Les parties ont été avisées à l'issue des débats que l'arrêt serait prononcé par sa mise à disposition au greffe
GREFFIER LORS DES DÉBATS :Aurélien Camus
COMPOSITION DE LA COUR LORS DU DÉLIBÉRÉ
Hélène Château, présidente de chambre
Claire Bertin, conseiller
Danielle Thébaud, conseiller
ARRÊT RÉPUTÉ CONTRADICTOIRE prononcé publiquement par mise à disposition au greffe le 05 mai 2022 (date indiquée à l'issue des débats) et signé par Guillaume Salomon, président et Harmony Poyteau, greffier, auquel la minute a été remise par le magistrat signataire.
EXPOSE DU LITIGE
1. Les faits et la procédure antérieure :
La société Grave et Rufin exerçait son activité de mécanique générale et de chaudronnerie industrielle dans un local voisin de celui de la SCI Mesmacque, qui a entrepris des travaux d'extension de son bâtiment industriel.
Le 25 avril 2018, un mur coupe-feu érigé au cours de ces travaux, d'une longueur d'environ 36 mètres et de 7,50 mètres de hauteur, s'est effondré sur le bâtiment exploité par la société Grave et Rufin, éventrant sa façade ainsi qu'une grande partie de sa toiture, notamment composée de matériaux amiantés.
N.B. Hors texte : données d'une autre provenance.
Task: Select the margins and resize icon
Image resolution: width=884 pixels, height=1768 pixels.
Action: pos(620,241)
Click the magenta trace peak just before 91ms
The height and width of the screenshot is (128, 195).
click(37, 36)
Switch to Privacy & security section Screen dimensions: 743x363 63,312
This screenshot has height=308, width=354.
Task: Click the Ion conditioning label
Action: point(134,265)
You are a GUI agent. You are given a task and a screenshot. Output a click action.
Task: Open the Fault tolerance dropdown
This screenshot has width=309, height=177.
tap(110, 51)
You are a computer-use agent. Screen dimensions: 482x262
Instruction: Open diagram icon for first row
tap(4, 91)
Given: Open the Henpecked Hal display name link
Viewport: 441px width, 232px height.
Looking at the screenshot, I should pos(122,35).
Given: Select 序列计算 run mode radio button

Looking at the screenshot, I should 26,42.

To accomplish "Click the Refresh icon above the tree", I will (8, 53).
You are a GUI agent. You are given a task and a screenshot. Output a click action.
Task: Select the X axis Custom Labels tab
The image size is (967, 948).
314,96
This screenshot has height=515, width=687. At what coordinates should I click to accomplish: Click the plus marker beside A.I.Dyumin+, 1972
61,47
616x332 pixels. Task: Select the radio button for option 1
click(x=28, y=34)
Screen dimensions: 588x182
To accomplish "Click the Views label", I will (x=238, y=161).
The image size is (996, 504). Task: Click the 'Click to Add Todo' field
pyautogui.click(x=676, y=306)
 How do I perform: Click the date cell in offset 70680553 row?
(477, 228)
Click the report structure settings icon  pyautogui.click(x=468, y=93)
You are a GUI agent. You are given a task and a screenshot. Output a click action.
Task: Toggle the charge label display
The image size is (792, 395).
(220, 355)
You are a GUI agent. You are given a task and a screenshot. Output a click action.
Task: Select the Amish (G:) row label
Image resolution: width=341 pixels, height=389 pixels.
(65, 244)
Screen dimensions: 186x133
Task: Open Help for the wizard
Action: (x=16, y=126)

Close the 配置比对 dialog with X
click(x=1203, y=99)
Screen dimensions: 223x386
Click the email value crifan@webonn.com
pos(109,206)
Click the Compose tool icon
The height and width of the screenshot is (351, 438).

Par ordonnance du 27 août 2018, un expert judiciaire a été nommé suite au sinistre.
Afin de financer et de procéder aux mesures conservatoires indispensables, une somme de 174'129,98 euros a été versée par les sociétés Allianz iard et Aviva assurances et par Qualiconsult, et ce sans reconnaissance de responsabilité.
La société Grave et Rufin a fait assigner en référé devant le président du tribunal judiciaire de Saint-Omer, par actes d'huissier du 27, 29, 30 juillet, 4 et 7 août 2020, les sociétés Gan assurances, les Souscripteurs du Lloyd's de Londres, Allianz iard, SMA, Aviva assurances, et M.'[T] [L], au visa de l'article 835 du code de procédure civile, notamment afin de les voir condamnés in solidum à lui payer une somme provisionnelle d'un million d'euros.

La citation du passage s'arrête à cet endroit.